SIARDE: Uh, it's a bar.
ME: Oh, okay. So, what, are there gonna be a lot of girls there?
SIARDE: Oh, yeah. Definitely. Tons.
ME: Sweet! I'll meet you there.

(At PI.)

ME: So, what are my chances of getting laid tonight?
SIARDE: Uh, probably not great.
ME: What, is there a cock detector at the door or something? Is some kind of alarm gonna sound when I walk in?
SIARDE: Yeah, something like that.
ME: Shit, you weren't kidding. There's a ton of hot girls here. Man, look at all of them! Wow, check out those two are doing! This place is...this...is a dyke bar. You brought me to a fucking dyke bar. Oh, fuck you, Siarde. Fuck you.
SIARDE: There's a five dollar cover. I don't really want to pay it.
ME: C'mon, we can cover it.
SIARDE: Fine. Let's go ahead and get raped.
ME: Uh, you mean economically, right?
SIARDE: Why don't you go ahead and get something to drink.

(Four drinks later.)

ME: WHAZZUP, MY SEXUALLY INACCESSIBLE BITCHES!
SIARDE: Uh, you doing all right, phil?
ME: Y'know, this is a lot like my idea of what hell would be. I'm gonna go home and masturbate so hard, bone marrow's gonna come out, you know what I'm saying?
SIARDE: Oh...oh yeah?
ME: I don't suppose there's a section for hot bi girls here, is there?
SIARDE: No. No, there isn't.
ME: Goddammit, I have all of this grade-A cock that's just withering on the vine.

Needless to say, I did not score.

4 comments:

Anonymous said...

"It's funny. America is built on this idea that you can achieve anything you want to achieve -- what's depressing is what most people want to achieve. We're always telling people to follow their dreams, but their dreams aren't to make the world a better place or to better themselves, their dreams are to have a big house or cut a record deal or have lots of sex, y'know? Dreams aren't by definition noble things."
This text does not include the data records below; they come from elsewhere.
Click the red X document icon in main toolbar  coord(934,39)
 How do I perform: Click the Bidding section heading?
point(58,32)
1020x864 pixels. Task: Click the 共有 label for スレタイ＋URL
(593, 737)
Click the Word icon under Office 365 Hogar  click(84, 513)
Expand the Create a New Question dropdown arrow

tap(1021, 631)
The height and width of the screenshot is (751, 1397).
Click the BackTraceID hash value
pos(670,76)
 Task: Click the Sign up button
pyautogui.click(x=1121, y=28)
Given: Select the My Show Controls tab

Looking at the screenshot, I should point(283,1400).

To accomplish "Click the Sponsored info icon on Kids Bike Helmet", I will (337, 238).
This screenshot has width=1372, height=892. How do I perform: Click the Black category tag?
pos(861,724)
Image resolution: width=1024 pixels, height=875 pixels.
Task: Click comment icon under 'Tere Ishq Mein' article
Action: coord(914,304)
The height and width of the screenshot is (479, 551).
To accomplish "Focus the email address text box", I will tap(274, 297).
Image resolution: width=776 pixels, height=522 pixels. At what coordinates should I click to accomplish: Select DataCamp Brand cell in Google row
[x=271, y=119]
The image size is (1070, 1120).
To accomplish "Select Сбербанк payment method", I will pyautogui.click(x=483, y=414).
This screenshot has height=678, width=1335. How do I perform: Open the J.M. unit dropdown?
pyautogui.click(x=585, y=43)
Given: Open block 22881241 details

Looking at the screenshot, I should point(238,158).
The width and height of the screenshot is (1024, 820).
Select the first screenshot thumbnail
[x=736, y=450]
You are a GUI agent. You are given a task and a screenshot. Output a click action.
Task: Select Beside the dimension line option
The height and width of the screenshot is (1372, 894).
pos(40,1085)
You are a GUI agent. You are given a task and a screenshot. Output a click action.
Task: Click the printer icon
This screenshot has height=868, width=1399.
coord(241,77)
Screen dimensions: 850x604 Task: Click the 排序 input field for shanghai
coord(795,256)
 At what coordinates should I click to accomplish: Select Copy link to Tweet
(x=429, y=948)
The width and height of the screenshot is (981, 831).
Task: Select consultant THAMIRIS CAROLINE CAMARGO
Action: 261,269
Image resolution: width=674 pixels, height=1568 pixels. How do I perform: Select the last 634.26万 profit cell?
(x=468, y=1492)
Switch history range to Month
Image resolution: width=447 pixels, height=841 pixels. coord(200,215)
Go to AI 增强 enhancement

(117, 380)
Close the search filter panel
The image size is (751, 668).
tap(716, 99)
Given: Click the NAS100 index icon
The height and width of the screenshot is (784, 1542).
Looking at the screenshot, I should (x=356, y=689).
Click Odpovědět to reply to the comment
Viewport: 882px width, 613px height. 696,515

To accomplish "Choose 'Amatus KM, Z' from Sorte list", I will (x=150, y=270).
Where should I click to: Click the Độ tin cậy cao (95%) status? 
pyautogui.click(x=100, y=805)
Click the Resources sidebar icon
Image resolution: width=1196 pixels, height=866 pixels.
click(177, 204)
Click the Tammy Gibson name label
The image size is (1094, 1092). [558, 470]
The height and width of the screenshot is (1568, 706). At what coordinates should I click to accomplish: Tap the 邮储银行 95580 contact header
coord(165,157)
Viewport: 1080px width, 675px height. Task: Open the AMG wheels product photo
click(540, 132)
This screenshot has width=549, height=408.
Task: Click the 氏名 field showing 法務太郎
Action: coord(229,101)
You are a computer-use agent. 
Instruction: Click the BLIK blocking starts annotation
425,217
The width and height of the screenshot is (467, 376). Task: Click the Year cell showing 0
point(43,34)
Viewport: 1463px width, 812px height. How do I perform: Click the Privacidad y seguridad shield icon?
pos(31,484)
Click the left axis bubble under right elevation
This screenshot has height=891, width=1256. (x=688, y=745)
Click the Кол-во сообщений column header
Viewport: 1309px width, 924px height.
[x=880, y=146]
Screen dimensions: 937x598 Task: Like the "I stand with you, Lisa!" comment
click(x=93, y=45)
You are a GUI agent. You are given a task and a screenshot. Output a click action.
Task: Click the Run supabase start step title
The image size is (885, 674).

I remember being told that. I remember the exact second I took those words in. I remember the feeling rising inside me that made me want to make dreams noble again and the desperation that came alonside it, knowing it was impossible.
Artistic Identity is hard, but I promise you, you won't find either dreams or dedication in bars. Maybe they live inside of you, but if they do, they aren't showing.

I just thought you should know that this kind of behavior isn't going to win any women over... not by a long shot. If you want to get serious in a relationship, then stop trying to 'score' and start dedicating yourself to who you want to be. Be what you want in return. If you want a wife, you first have to become someone who would make a good husband.
Keep that spark of passion and dedicate yourself to what you believe in. If your dreams happen to be those wanting to live every night like you just described- in a bar, getting drunk, yet still ending up alone at the end of the night... are they?
I hope not.
I surely hope not.

"It's not really an answer, but it's the best one I have."

Lee said...

Bahh. PABL's likely just as sally and harmless as I am.

I rarely leave St Paul and even *I* knew about that place.

Anonymous said...

HAHA! I've had my own dealings with gay bars that have turned out a bit like yours, except I knew before I got there what I was getting myself into. I wish I knew a single girl or two to introduce you to, but I hate girls and so my supply is limited--too much drama! :-/

I'm curious to know what this PI is all about. Mayhaps I shall go sometime; I'm always up for a good gay bar or two!

Cheers!

Anonymous said...

Oh my God Phillip, how terribly unsettling to read of my baby brother wanting to "get laid"! Say hi to Siarde for me. :)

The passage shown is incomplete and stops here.